Еще миг – и я закричу. Надо уйти к себе, остаться одному, быть в тишине, а здесь душно, люди курят, пьют, смеются, звенят стаканы, шаркают ноги.
II
– Ты ему так и сказала, что он чужой? Да?
Эстер молчит. Я продолжаю:
– Почему Аким чужой, а не я?
– Я уже тебе говорила.
– А третьего дня, неделю тому назад он не был чужим?
– Всегда был чужим.
Спокойно и прямо глядит мне в лицо, только губы побелели. Я низко опускаю голову, не знаю, куда деть руки, ноги. Мне тяжело выпрямиться. За стеной стучит молоток: Аким заколачивает ящики. Вчера мы решили, что без фотографии нельзя переехать в К. Днем Аким составил объявление о закрытии фотографии, завтра это объявление появится в газете. Аким раньше всех уедет в К., будет снята новая квартира, станут приходить новые посетители, будут новые улицы, я поселюсь в новой гостинице и…
– Слышишь? – шепотом спрашиваю я Эстер и прислушиваюсь, как чутко и уверенно выстукивает молоток.
– Слышу.
– Это Аким работает. В субботу уезжает.
– Знаю.
В ее голосе неприкрытая враждебность. Я пытаюсь засмеяться:
– Национальная вражда?
Молчит. Я еще ближе подвигаюсь к ней.
– Не едешь? Аким чужой, дело чужое? Эстер еврейка, а потому…
Горестно перебивает меня:
– Разве ты не понимаешь, почему я отказываюсь ехать, почему я не могу поехать?
Опять вздрагивают синие жилки под ее подбородком, точно так же как вздрагивали в день ее приезда из Лондона, и тотчас я догадываюсь, что надо спросить:
– Это давно началось?
Она ничего не отвечает, только глубоко вздохнула. Мне кажется, что так вздыхает человек, освободившись от огромной, ненужной тяжести, и я еще настойчивее спрашиваю:
– В Лондоне? После того разговора?
– Раньше.
Стучит молоток. Ветер зашумел за окном, не то завыл, не то заскулил, как обиженный бездомный щенок.

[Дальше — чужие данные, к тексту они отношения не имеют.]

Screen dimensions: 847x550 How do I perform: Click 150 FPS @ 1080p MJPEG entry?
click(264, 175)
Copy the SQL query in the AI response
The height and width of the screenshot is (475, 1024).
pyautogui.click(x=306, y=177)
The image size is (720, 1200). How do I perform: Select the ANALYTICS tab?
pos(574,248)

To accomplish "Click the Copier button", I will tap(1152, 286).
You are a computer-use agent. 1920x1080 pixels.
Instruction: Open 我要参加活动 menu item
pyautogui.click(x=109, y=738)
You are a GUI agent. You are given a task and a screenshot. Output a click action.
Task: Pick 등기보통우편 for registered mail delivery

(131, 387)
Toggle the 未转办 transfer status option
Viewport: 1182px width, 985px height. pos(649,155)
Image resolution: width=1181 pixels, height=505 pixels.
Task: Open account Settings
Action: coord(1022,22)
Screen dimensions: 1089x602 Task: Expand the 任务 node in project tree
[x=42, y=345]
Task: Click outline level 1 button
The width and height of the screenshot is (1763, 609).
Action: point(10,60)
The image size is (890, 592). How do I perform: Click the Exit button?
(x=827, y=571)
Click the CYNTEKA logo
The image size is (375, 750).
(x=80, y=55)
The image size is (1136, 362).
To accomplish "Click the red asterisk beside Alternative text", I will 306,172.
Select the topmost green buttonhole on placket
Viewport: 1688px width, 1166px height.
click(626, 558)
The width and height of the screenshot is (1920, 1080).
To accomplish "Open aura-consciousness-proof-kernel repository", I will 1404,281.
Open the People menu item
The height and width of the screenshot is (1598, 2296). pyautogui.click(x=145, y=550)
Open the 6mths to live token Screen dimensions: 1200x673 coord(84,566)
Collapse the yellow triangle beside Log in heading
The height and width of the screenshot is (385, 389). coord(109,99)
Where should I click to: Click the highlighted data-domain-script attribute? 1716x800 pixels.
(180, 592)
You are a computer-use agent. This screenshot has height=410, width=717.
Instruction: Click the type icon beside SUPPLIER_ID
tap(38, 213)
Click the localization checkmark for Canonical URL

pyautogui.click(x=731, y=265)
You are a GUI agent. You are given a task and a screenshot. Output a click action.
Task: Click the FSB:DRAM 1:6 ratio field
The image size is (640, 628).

– Раньше. Уже давно, Саша. Потом все больше и больше. Помнишь разговор о рабочих? Помнишь, Аким говорил, что это наша целина и нельзя ее попирать? Надо ехать в К., а там три четверти жителей – евреи. Подумай. Это ведь искра для пожара… Со всех сторон загорится. Набросятся, как волки, сдавят со всех сторон и бить будут, убивать. Погром будет. На всех упадет, все население еврейское. Это тоже целина, моя целина. Не могу… Давно началось, еще до Лондона. Последнее пришло – это К., и я больше не хочу. К. – это последняя ступенька, и я не переступлю ее, я не поеду туда. Знаешь, бывают минуты, когда приходится особенно глубоко подумать, и тогда заглядываешь во все, повсюду и тогда нельзя лгать себе, тогда широко раскрываешь глаза и все видишь. Знаешь, вот идешь по дороге, попадается одно препятствие, другое, преодолеешь их, идешь дальше и вдруг видишь пропасть, огромную, глубокую, и сразу ясно становится, что шел не по той дороге. Пропасть расколола ее надвое. Тогда что, Саша? В пропасть? Милый, нельзя в пропасть, нельзя. Не страх за свою жизнь, ах, это мелочь в сравнении с другим. Подумай, десятки жизней. Ты меня слушаешь?
– Слушаю.
– Подходишь к такой пропасти, и все, что позади, сразу озаряется. Все тогда понимаешь. Что оставил, от чего ушел. Не только боязнь уничтожить десятки жизней – любовь к ним. Моя целина, Саша. И твоя и Бориса. Кровная, родная. Народ наш. Тысячи нитей, и они связывают нас с ним. Не могу… Будут убивать, мучить. Ведь это мое. Будут бить Залмана, Шолома – это меня будут бить; насиловать Хаю, Лею – меня. Не могу, не поеду! Саша, только что ты усмехался и, усмехаясь, сказал: национальная вражда. Ты смеялся, а я…
Встает.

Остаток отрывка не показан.